### Document section
Introduction

Gen-4 enables fast, controllable, and flexible video generation that can seamlessly sit beside live action, animated and VFX content. Gen-4 creates videos in 5 or 10 second durations based on an input image and text prompt you provide.

This article covers different example structures, keywords, and prompting tips to help you get started with Gen-4. For information about Gen-4 pricing, output details, and using the UI, please see the Creating with Gen-4 documentation.

Article highlights

Don't underestimate the power of simplicity in your text prompt
Use a high-quality input image, free of visual artifacts, for best results
Use the text prompt to focus on describing motion
Use positive phrasing and avoid negative prompts
Refer to subjects in general terms, like "the subject"

Prompting Basics

This section covers our recommended approach to prompting, but experimenting with prompt variations and patterns will allow you to discover what works best for your inputs and desired outcome.

Prompting for Iteration

The Gen-4 model thrives on prompt simplicity. Rather than starting with an overly complex prompt, we recommend beginning your session with a simple prompt, and iterating by adding more details as needed.

### Directives
1: Copy word for word the part of the Gen-4 prompting guide from "Don't underestimate the" up to and including "details as needed.".
2: Carry the Gen-4 prompting guide forward, starting right after its last sentence.
The listing that comes next has nothing to do with the Gen-4 prompting guide.

### Data extract
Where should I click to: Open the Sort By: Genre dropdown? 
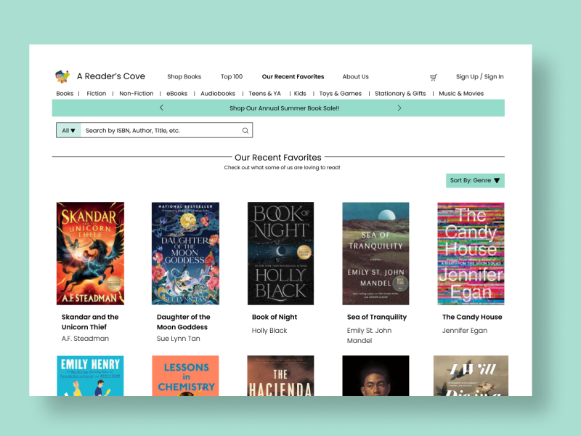[x=474, y=180]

### Responses in order
1:
Don't underestimate the power of simplicity in your text prompt
Use a high-quality input image, free of visual artifacts, for best results
Use the text prompt to focus on describing motion
Use positive phrasing and avoid negative prompts
Refer to subjects in general terms, like "the subject"

Prompting Basics

This section covers our recommended approach to prompting, but experimenting with prompt variations and patterns will allow you to discover what works best for your inputs and desired outcome.

Prompting for Iteration

The Gen-4 model thrives on prompt simplicity. Rather than starting with an overly complex prompt, we recommend beginning your session with a simple prompt, and iterating by adding more details as needed.

2:
Begin with a foundational prompt that captures only the most essential motion to the scene. Once your basic motion works well, try adding different prompt elements to further refine the output:

Subject motion
Camera motion
Scene motion
Style descriptors

Adding one new element at a time will help you identify which additions improve your video, understand how different elements interact, and more effectively troubleshoot unexpected results.

Below is an example prompt that conveys all ingredients:

Prompt	Input image	Output
a handheld camera tracks the mechanical bull as it runs across the desert. the movement disturbs dust that trails behind the mechanical creature. cinematic live-action.

See the Prompt Elements section for more example prompts and their respective outputs.

Best Practices

While there's no right or wrong way to write a prompt, following these best practices will help you achieve the results you envision. Click each recommendation for more context and examples:

Use positive phrasing only

Gen-4 is designed to interpret prompts that describe what should happen in your video, not what should be avoided. Negative phrasing is not supported and may produce unpredictable or even opposite results.

❌ No camera movement. The camera doesn't move. NO MOVEMENT

✅ Locked camera. The camera remains still.

Use direct, simple, and easily understood prompts

Avoid using overly conceptual language and phrasing when a simplistic description would efficiently convey the scene. Using prompts that describe the idea or feeling behind a motion, rather than the specific physical movements, may lead to unexpected results.

Abstract concepts force the model to interpret your intention, often resulting in random or unexpected movements. Always translate conceptual ideas into clear, specific physical actions the model can understand. This direct approach eliminates ambiguity and provides the model with concrete instructions it can reliably execute.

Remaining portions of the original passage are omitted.